*** Block opens ***
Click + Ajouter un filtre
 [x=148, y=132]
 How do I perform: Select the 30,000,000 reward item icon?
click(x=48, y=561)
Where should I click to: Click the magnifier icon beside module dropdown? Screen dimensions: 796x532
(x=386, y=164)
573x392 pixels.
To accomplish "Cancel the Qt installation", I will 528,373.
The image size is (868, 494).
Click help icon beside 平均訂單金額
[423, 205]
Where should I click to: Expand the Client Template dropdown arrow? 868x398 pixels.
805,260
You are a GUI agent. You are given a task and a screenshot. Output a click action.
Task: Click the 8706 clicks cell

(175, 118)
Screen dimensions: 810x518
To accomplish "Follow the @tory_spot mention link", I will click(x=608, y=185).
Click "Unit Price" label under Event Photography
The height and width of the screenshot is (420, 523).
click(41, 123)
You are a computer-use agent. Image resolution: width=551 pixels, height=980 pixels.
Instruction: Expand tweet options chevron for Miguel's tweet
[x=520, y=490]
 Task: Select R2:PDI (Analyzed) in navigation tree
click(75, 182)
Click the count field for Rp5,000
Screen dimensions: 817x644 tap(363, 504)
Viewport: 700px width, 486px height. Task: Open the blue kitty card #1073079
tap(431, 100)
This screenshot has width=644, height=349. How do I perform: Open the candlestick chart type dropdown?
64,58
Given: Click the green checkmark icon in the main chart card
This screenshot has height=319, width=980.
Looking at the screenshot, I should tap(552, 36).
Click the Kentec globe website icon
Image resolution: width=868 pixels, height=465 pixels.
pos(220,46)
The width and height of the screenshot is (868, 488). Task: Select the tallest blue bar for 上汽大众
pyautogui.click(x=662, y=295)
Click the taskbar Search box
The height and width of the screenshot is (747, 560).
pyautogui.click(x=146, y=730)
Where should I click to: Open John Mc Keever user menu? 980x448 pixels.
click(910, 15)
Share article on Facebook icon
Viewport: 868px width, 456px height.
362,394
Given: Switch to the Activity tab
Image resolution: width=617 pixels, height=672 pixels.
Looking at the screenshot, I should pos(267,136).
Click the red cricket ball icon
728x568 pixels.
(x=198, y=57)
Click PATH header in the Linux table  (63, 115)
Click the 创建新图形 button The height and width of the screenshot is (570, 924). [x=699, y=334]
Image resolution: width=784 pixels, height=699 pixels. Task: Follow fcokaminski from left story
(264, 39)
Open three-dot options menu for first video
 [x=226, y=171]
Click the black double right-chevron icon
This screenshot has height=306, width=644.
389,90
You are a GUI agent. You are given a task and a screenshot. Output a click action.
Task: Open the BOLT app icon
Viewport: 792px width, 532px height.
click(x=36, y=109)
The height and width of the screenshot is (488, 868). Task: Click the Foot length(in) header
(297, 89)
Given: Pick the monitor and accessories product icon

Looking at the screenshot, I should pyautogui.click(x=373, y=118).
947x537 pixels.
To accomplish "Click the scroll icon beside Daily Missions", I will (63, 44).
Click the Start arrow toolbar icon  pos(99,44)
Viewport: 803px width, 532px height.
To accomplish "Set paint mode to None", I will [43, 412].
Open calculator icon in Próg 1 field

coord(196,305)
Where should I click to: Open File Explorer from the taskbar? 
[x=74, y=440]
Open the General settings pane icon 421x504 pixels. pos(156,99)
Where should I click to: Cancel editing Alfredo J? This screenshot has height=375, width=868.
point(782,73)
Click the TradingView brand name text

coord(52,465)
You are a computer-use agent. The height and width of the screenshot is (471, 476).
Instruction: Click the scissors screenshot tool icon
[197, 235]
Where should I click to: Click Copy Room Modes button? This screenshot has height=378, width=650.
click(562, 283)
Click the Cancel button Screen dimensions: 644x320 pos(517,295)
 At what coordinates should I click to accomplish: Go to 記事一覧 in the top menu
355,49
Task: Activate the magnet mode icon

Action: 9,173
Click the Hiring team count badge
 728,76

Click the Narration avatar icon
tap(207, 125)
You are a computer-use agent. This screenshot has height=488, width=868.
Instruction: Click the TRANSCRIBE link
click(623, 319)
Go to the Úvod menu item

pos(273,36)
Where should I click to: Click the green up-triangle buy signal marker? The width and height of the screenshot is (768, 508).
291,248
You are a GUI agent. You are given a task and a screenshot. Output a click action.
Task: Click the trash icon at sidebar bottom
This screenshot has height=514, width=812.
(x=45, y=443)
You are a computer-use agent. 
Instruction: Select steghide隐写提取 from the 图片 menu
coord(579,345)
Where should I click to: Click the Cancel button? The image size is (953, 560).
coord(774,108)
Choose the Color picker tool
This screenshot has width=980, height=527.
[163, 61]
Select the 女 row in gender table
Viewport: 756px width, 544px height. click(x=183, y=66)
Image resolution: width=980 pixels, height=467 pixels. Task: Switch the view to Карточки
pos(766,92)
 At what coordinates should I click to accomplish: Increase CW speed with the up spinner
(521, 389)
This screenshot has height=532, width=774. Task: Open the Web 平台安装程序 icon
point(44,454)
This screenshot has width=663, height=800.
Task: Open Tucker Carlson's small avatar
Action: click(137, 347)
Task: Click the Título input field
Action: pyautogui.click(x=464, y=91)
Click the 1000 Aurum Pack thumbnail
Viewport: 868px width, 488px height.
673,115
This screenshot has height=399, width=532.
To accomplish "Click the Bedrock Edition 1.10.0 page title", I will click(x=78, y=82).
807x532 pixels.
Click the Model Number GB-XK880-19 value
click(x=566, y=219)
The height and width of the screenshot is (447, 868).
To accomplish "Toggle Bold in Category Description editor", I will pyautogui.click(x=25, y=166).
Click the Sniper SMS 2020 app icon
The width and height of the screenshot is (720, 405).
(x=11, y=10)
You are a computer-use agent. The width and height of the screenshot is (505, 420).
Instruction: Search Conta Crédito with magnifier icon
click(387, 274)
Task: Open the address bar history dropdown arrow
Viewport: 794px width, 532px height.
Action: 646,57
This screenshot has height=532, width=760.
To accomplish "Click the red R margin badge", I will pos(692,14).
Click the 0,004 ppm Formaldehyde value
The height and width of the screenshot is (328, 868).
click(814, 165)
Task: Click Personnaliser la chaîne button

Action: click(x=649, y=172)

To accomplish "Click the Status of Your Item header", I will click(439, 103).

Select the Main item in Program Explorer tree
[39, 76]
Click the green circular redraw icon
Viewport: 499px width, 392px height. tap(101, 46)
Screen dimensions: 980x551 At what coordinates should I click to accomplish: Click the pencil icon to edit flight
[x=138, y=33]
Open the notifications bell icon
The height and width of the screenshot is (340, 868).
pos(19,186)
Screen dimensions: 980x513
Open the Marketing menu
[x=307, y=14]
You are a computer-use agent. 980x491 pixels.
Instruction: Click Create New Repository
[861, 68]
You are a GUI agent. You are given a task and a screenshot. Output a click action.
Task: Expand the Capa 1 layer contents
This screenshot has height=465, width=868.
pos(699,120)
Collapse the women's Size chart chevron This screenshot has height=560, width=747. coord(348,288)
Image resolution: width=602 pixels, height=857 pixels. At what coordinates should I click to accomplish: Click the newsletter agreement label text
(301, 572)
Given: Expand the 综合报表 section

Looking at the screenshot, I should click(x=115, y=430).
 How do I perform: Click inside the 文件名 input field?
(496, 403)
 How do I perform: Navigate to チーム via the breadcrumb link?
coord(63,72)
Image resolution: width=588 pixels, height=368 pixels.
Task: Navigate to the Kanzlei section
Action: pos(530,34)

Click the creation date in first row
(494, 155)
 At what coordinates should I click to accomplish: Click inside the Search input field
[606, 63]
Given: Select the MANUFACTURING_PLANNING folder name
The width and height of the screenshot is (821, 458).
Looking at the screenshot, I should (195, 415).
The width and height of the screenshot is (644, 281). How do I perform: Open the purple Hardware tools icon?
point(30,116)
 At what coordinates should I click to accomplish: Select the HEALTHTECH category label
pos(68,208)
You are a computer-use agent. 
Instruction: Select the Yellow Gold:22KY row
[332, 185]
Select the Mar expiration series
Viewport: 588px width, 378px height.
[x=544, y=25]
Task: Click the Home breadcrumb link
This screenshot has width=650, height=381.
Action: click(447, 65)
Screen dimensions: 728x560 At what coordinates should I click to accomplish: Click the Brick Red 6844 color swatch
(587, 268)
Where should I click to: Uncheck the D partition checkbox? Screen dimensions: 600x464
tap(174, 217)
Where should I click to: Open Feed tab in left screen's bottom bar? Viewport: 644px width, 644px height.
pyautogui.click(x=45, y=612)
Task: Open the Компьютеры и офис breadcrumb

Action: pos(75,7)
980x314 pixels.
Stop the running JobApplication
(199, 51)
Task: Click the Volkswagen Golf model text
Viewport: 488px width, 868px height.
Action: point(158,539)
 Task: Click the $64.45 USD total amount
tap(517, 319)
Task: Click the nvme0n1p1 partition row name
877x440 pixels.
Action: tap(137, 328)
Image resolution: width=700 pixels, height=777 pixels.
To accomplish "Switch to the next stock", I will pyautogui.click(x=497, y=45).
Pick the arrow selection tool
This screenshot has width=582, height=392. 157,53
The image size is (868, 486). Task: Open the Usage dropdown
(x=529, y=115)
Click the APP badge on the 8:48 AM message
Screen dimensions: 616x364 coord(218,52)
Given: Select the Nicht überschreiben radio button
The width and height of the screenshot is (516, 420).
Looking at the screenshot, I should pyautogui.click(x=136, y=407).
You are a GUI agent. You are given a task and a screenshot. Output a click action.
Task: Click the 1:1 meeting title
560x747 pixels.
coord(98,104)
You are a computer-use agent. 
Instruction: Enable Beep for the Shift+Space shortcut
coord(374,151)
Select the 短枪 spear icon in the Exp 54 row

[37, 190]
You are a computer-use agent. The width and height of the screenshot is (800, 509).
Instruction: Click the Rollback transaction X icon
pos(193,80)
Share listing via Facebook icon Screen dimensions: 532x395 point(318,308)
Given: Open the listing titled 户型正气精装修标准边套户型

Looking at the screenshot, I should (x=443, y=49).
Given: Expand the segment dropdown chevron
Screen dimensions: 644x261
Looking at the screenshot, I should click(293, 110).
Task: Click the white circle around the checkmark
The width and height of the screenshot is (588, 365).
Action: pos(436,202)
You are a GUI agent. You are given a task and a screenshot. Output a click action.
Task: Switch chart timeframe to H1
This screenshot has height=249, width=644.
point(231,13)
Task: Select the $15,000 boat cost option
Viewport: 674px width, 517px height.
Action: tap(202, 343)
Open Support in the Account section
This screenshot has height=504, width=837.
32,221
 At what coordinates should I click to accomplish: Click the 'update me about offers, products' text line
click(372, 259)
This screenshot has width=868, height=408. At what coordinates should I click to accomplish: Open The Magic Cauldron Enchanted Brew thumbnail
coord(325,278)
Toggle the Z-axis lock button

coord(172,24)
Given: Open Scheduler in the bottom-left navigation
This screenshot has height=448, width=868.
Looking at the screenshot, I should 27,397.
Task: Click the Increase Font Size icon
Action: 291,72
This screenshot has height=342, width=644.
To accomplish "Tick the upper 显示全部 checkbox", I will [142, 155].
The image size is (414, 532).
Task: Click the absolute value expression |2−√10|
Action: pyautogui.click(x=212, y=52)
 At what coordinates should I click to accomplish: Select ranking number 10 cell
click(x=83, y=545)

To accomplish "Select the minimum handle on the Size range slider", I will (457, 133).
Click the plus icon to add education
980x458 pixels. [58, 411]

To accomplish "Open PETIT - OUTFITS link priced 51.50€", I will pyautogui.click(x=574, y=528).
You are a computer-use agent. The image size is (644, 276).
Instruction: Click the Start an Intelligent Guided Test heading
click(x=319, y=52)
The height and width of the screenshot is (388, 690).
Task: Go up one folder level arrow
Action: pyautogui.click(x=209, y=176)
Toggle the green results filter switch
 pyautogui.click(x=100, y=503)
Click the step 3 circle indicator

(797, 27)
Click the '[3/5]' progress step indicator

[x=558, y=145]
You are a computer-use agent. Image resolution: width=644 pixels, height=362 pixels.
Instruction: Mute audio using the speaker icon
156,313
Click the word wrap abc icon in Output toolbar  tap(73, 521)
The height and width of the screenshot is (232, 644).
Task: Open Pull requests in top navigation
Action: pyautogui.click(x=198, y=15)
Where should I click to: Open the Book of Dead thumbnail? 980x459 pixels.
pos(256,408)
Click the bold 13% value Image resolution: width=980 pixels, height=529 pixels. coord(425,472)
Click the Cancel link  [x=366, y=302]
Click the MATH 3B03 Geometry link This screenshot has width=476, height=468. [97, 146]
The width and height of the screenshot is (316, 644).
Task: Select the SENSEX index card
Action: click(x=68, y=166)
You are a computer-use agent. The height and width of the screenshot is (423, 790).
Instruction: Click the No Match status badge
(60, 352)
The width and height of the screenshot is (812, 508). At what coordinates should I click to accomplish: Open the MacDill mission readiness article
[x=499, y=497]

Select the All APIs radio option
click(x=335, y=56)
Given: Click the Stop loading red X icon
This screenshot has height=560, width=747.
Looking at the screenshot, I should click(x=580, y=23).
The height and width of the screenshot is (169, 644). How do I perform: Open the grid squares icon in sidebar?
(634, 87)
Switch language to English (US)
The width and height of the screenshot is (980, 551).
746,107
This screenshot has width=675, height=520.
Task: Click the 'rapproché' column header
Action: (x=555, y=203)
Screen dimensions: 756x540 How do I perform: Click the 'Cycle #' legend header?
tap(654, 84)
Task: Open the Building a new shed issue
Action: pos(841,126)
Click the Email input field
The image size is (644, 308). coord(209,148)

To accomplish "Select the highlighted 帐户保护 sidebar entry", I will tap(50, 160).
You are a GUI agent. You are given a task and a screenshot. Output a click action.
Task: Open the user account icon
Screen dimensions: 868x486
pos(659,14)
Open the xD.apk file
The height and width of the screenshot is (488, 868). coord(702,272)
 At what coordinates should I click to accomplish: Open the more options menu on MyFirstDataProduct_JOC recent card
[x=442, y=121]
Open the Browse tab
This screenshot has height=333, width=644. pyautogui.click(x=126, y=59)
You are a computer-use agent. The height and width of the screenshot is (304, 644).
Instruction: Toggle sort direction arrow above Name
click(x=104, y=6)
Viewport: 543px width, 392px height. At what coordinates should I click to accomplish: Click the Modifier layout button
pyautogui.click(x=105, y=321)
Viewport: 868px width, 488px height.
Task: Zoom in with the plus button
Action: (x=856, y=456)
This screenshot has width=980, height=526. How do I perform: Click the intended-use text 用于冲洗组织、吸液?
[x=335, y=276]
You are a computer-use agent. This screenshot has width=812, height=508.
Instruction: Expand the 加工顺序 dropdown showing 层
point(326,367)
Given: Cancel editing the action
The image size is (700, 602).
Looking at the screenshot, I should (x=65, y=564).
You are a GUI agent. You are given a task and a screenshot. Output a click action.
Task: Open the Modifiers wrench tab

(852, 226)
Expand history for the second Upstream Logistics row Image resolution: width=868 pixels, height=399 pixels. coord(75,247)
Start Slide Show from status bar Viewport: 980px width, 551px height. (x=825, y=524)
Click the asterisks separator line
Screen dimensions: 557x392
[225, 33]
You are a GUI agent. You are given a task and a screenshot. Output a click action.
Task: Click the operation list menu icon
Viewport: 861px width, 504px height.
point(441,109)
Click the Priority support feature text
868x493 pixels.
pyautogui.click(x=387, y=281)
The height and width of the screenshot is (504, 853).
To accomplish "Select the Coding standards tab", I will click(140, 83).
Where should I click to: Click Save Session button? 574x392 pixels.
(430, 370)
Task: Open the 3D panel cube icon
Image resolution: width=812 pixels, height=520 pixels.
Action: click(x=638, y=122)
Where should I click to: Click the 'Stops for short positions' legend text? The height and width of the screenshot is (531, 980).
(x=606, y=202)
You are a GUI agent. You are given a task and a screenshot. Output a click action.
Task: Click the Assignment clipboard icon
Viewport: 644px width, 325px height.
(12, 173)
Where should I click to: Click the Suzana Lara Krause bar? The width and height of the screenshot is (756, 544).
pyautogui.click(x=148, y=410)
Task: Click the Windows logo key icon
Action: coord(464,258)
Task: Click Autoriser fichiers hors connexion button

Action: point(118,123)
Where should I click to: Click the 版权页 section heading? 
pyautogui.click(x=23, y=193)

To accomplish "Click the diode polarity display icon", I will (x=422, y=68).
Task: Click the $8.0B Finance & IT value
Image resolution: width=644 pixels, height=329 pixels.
*** Block closes ***
» WORK ORDER: The string to find is "history"; copy every line of the listing that has it.

» REPLY TO THE EXERCISE:
Task: Open the address bar history dropdown arrow
Expand history for the second Upstream Logistics row Image resolution: width=868 pixels, height=399 pixels. coord(75,247)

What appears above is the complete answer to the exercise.